Job Specifications
Net-New AI & Analytics Solution Development (60–70%)
Identify, frame, and solve novel procurement and sourcing problems using data, analytics, and AI.
Design and develop end-to-end analytical and AI-driven POCs starting from loosely defined business questions.
Select and apply appropriate techniques across statistics, machine learning, optimization, and AI/LLMs based on problem context.
Rapidly iterate on hypotheses and solution approaches based on client and consultant feedback.
Produce clear, defensible analytical outputs that support executive decision-making.
LLM & Advanced AI Applications (20–30%)
Design and implement AI solutions leveraging large language models for tasks such as:
Reasoning over structured and unstructured enterprise data
Classification, extraction, and synthesis of procurement-related information
Multi-step analytical or decision-support workflows
Evaluate AI solution performance across accuracy, explainability, reliability, and cost dimensions.
Ensure AI-driven outputs are transparent, interpretable, and appropriate for enterprise decision environments.
Prototyping, Collaboration & Productization Readiness (10–20%)
Develop lightweight prototypes, demos, and analytical artifacts to support client workshops and solution validation.
Collaborate with engineering and product teams to ensure successful POCs are designed with a clear path to scalability and production readiness.
Contribute reusable analytical patterns, reference architectures, and accelerators that enable faster development of future AI solutions.
What you’ll need
Experience & background
8–10 years of professional experience, with at least 3–4 years in applied AI, data science, or advanced analytics roles, delivering solutions in enterprise environments.
Demonstrated experience taking AI- or analytics-driven solutions from problem definition through prototyping, and in some cases into production or scaled deployment.
Prior exposure to procurement, sourcing, supply chain, manufacturing, or enterprise operations is strongly preferred.
Experience operating in consulting-style or client-facing environments, where requirements evolve and ambiguity is common.
Core technical & analytical skills
Data science & machine learning
Strong hands-on experience with Python and common data science libraries (e.g., pandas, numpy, scikit-learn).
Solid applied understanding of:
Regression and classification techniques
Clustering and segmentation methods
Feature engineering and model validation
Basic time-series or trend analysis
Ability to select appropriate analytical techniques based on business context rather than defaulting to complexity.
Advanced analytics & decision modeling (preferred)

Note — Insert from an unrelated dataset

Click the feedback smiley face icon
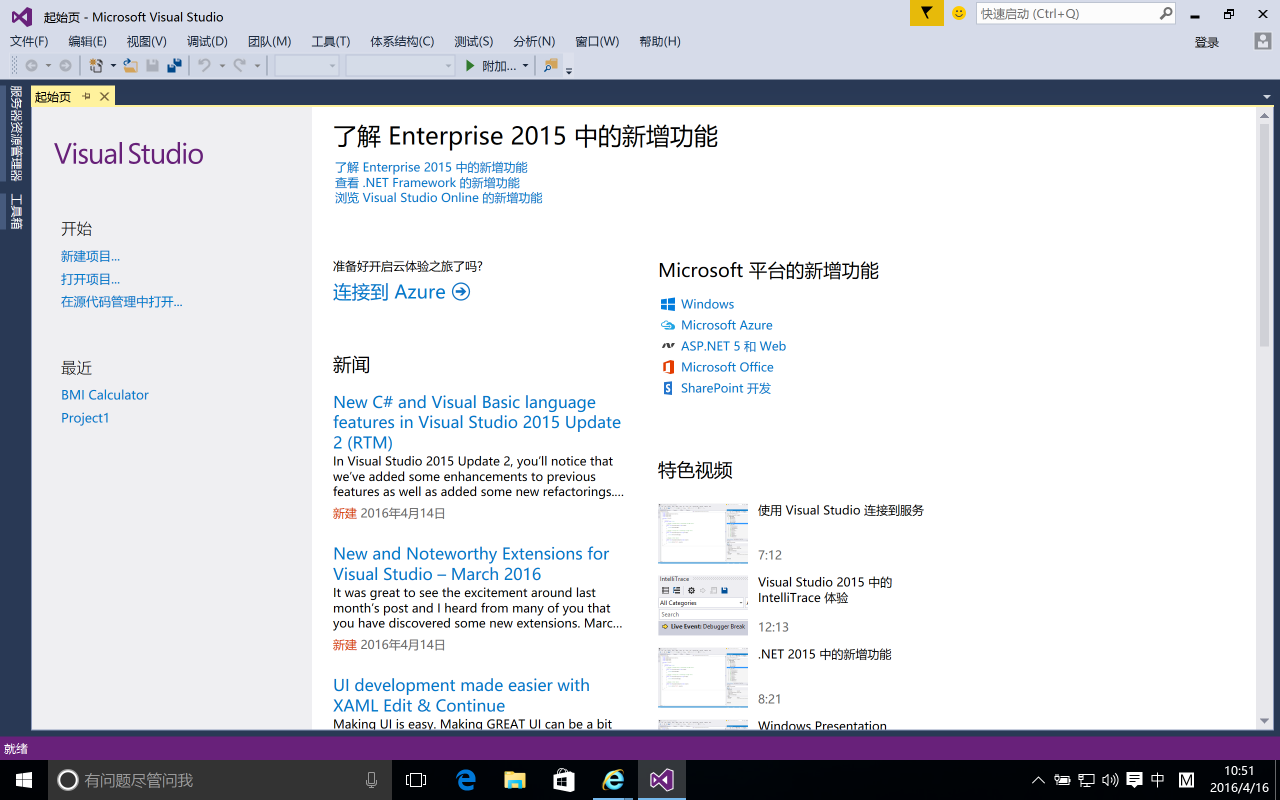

Familiarity with optimization, simulation, or scenario modeling techniques used in decision-support systems.
Experience translating analytical results into clear, defensible business insights.
AI & LLM capabilities
Hands-on experience working with large language models (LLMs) and modern AI APIs.
Practical understanding of:
Prompt design and structured prompting
Embeddings and vector-based retrieval
Retrieval-augmented generation (RAG) patterns
Classification, extraction, summarization, and reasoning workflows
Experience designing AI solutions that combine LLMs with structured data, analytics, or rule-based logic.
Ability to evaluate AI outputs across accuracy, explainability, reliability, and cost, particularly for enterprise decision-making use cases.
Prototyping, engineering & tooling
Experience building analytical and AI prototypes using notebook-first workflows (e.g., Jupyter).
Comfortable developing lightweight demo or exploratory applications (e.g., Streamlit, Gradio, or similar frameworks).
Familiarity with modern software development practices, including:
Modular code design
Version control (e.g., Git)
Basic API concepts and data pipelines
Nice to have
Experience using LLM-assisted development tools (e.g., Cursor, GitHub Copilot, cloud-based coding assistants) to accelerate prototyping and iteration.
Exposure to:
API development frameworks (e.g., FastAPI)
Cloud platforms (Azure preferred)
Basic MLOps concepts such as model evaluation, monitoring, or deployment patterns
Experience collaborating with product or platform teams to transition POCs into scalable solutions.
Professional skills
Strong analytical judgment and comfort operating in ambiguous, fast-paced client environments.
Ability to communicate complex analytical and AI concepts clearly to both technical and non-technical stakeholders.
Proven ability to collaborate effectively across consulting, product, and engineering teams.
High ownership mindset with a bias toward experimentation, iteration, and delivery.